“Don’t remember the last time he got some. Has to have been before his old man passed away. But even before that,” she tips her finger to the side of her lips. “He’s not exactly a ladies’ man.”
I almost spurt my orange juice out over the counter. How can anyone with eyes describe Cole as ‘not a ladies’ man’. I mean, I’m not going to say he’s sex on a stick, but if such a thing did exist…
“Beau reckons it’s something to do with their mom dying, that he was different after that, but who knows.” She shrugs. “What’s that saying about still waters, runnin’ deep? Reckon that’s probably the case with Cole.”
Curiosity is twisting through me but now there’s something else. Something protective and embarrassed, brought on by the knowledge that Cole would hate us to be talking about him like this.
“Do you live in Goodnight?” I change the subject clunkily, too hungover to care. Boots shifts again, this time standing up, shaking his head before moving to the dining table and lying down beneath it.
“We have the ranch just over there,” she tilts her head toward the window. “Probably’s why Beau and I first started hookin’ up. When you grow up around here, there’s not a lot to do, so you work out how to keep busy.”
We are so different, but I like her. She’s honest and open and not at all pretentious. Which is really refreshing after moving in the circles I occupied since marrying Christopher.
“I’m Beth,” I say.
“Ashley, but everyone calls me Ash.”
“Nice to meet you,” I stand, taking my empty juice glass to the sink before doubling back to wrap my hand around the coffee mug she poured for me. “I’d better get to work.”
She lifts her hand in farewell as I make my way to the door, glad for the sanctuary of my office. I shoulder the door in, head pounding, expelling a long, grateful sigh, only to stop walking smack bang in the middle of the room and freeze.
Because there, at the big timber desk, sits Cole ‘go to bed, Beth’ Donovan, and crap it all if I don’t just want the ground to open up and swallow me whole.
He glances up, eyes scanning my face, and the hair on my arms stand on end. The ground seems to tilt beneath my feet, and not just because of the wine I drank last night.

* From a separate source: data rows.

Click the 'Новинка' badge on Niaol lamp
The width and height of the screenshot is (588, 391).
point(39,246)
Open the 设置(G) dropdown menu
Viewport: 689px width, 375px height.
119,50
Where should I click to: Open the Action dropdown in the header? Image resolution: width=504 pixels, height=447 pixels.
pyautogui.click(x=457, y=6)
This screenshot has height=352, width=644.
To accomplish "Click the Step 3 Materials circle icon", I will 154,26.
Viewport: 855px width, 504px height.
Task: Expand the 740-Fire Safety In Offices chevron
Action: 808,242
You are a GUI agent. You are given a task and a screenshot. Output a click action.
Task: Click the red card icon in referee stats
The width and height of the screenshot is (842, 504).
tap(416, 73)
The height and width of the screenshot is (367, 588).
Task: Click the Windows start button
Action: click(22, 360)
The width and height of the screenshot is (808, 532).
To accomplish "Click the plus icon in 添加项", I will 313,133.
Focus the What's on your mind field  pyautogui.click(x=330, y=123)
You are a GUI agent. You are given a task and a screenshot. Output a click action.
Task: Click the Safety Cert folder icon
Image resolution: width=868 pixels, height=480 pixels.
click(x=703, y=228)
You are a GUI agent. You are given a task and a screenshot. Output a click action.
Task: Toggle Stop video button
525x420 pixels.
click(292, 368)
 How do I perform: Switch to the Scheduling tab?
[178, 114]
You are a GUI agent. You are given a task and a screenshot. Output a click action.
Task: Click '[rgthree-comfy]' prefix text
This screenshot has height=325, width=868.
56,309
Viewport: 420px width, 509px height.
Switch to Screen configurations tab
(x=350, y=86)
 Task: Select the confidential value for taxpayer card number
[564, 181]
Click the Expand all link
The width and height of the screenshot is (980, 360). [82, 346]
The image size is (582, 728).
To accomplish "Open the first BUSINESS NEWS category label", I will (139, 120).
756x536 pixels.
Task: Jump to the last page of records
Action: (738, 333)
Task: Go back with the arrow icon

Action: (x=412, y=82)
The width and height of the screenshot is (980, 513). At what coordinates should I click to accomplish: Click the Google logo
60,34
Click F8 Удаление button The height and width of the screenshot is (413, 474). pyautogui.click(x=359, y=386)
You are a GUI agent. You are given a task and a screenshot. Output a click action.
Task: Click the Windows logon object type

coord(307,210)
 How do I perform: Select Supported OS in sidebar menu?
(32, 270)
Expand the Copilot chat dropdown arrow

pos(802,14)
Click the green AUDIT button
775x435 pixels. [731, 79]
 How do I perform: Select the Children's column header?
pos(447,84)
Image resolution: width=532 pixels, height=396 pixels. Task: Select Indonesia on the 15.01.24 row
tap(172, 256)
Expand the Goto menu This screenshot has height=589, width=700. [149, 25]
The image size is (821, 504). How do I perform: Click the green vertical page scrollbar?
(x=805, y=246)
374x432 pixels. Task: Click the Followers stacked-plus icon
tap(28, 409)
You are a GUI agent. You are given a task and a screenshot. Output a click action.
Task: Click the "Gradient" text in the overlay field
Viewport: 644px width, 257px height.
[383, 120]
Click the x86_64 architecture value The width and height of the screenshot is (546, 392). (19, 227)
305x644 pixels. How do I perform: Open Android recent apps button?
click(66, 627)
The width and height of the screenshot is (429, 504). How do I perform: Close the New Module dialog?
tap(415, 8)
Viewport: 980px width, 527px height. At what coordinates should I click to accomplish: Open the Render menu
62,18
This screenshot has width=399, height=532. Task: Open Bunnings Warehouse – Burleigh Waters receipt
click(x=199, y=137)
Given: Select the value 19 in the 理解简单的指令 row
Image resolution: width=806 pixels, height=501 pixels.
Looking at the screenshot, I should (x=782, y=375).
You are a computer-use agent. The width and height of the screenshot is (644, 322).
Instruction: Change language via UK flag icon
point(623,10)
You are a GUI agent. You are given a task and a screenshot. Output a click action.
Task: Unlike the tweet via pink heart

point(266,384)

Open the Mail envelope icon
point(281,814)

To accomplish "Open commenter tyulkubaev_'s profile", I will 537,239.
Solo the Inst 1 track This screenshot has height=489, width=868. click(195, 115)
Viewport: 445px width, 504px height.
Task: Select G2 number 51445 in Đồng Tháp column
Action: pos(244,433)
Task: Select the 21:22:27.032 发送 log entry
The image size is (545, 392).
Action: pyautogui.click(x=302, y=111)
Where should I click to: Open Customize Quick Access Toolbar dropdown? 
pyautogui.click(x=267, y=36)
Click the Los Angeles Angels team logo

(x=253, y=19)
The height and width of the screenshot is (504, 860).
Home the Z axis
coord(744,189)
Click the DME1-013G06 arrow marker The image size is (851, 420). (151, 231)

“Mornin’, sunshine,” he grins. Teasing me. I close my eyes on a fresh wave of mortification. “How you doin’ today?”
I force a smile. “Good, thank you. How are you?”
He laughs then. “Don’t worry about it, Beth,” he says, as I make my way to the desk by the window and sit down, grateful I cankeep my back to him. “You’re not the first girl to drink too much and make a pass. It’s not a big deal.”
I hateeverythingabout that. I hate the way he dismisses what happened between us, the way he dismisses my feelings and what I wanted from him, the way he clumps me in with any other woman he’s been drunkenly hit on by. But at least he’s giving me a way out, letting me save face. Isn’t that what I should want?
“Right. Got it.” I settle down at my desk and take a long drink of coffee, gaze fixed on the window beyond. The thing is, I was tipsy last night, and I was asking him for something that sober me would never have had the confidence or spontaneity to do, but that doesn’t mean it was a mistake.
I went to the bar because I was determined to regain some of my autonomy. To start calling the shots in my own life. Kissing Cole was as much about that as anything else.
But he couldn’t have made it more obvious that he wasn’t interested in me. Or anyone, if Ashley is to be believed. I glance over at him, and say, “Thank you for not taking advantage of the situation.”
His eyes pierce mine. “I would never.”
“I know that.” Because he’s decent, honorable, and all things trustworthy.
“You feeling okay today?”
I’m tempted to tell him my head hurts, but to what end? Maybe the more space I can keep between us, the better. Because pining for a guy who’s not into me is the last thing I need right now. Even if it is about removing the ghost of Christopher from my life, and minimizing the power he has over me, there’ssomething about Cole that makes it less than straight forward. The fact he’s my boss, and that this place is like my sanctuary. I don’t want to mess this up.
Besides, there must be dozens of cowboys in town I could ask to kiss me. I think back to the bar last night, the group that was dancing, and try to bring to mind the face of a single guy who caught my eye.
And draw a blank.
When I think of last night, all I can think of is Cole. His voice, his laugh, his strength and natural authority, the way the others look to him without even realizing it. The way he smelled, the way he drove, the way he carried me to my room.
I stand abruptly, my heart racing, heat flooding low down between my legs. “I just remembered…something I have to do,” I mumble, without looking at him. “I’ll see you later.” I almost run out of the office.
Cole
After three days, it’s as clear as the summer sky that Beth is ignoring me. Going out of her way to ignore me, in fact. I know she’s working, because the books on her desk keep moving around, but damned if I’ve actually seen her sitting at her chair in our office since Saturday morning. Same with the kitchen. The level of coffee in the pot keeps going down, so she’s definitely around, but I haven’t seen hide nor hair of her, and it’s really starting to get my goat.